■ **DATA TO USE**:
——

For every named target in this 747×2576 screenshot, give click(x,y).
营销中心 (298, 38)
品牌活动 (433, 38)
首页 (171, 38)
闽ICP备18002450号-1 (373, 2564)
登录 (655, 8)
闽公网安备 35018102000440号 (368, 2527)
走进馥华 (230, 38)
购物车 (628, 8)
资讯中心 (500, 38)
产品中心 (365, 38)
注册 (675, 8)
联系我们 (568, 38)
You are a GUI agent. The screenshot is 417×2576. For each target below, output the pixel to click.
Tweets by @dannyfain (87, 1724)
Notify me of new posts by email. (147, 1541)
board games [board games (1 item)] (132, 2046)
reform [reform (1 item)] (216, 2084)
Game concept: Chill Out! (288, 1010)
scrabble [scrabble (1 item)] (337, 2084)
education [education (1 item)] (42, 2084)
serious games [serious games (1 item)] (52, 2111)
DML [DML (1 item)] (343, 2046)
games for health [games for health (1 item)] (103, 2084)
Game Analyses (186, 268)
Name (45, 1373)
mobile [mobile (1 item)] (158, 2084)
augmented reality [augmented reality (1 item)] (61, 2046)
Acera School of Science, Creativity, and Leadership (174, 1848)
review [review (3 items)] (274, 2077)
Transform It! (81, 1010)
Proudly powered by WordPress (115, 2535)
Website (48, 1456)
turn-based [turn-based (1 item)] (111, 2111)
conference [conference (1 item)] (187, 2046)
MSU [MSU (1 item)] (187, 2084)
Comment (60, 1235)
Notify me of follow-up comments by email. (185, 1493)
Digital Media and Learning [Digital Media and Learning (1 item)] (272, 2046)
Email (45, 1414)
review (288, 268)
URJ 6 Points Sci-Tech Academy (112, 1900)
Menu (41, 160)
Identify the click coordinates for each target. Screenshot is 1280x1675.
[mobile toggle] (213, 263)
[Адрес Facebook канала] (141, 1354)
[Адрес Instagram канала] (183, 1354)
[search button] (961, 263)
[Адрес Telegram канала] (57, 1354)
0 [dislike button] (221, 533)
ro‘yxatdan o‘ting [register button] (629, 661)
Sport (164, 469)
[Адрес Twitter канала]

——

■ **TASK**: State how many of the lines above contain the string "канала". Give only the number.

■ **OUTPUT OF THE EXERCISE**: 4